Stored data

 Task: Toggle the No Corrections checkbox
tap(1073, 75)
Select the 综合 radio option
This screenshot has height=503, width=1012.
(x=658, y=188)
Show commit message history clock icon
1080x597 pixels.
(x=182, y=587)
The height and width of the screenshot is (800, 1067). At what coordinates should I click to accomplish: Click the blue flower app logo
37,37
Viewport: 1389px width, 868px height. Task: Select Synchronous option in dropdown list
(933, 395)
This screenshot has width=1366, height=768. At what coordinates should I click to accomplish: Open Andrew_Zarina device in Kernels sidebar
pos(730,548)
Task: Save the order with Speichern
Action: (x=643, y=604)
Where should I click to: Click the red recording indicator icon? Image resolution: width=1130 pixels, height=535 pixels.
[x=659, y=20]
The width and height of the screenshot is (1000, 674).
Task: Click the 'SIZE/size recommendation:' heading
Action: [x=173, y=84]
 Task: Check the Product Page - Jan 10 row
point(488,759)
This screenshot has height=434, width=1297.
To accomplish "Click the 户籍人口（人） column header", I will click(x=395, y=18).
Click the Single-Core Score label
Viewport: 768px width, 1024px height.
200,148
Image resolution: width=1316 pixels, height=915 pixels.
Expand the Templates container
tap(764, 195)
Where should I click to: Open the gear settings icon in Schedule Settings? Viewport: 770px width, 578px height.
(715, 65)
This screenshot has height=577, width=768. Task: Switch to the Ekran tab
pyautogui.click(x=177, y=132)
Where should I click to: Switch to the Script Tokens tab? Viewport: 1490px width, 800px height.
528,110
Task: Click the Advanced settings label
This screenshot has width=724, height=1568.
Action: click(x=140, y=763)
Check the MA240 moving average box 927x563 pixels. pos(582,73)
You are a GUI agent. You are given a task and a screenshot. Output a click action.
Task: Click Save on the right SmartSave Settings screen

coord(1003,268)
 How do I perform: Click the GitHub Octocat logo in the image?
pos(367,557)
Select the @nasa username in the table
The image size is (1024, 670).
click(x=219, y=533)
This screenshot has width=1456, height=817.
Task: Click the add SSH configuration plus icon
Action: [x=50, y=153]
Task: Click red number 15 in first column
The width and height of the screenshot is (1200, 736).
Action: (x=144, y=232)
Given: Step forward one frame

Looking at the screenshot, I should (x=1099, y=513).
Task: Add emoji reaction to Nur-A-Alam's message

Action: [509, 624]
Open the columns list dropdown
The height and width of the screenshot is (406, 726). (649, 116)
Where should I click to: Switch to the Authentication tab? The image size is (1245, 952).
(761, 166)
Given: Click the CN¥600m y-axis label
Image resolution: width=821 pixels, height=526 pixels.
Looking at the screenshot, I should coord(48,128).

Exercise description
Output the entries starting at the line that contains "Select the @nasa username in the table" and ending at the line that contains "Action: (x=144, y=232)" as a Markdown table with the columns Row and Entry line, leaving out blank lines.

Exercise output
| Row | Entry line |
|---|---|
| 1 | Select the @nasa username in the table |
| 2 | The image size is (1024, 670). |
| 3 | click(x=219, y=533) |
| 4 | This screenshot has width=1456, height=817. |
| 5 | Task: Click the add SSH configuration plus icon |
| 6 | Action: [x=50, y=153] |
| 7 | Task: Click red number 15 in first column |
| 8 | The width and height of the screenshot is (1200, 736). |
| 9 | Action: (x=144, y=232) |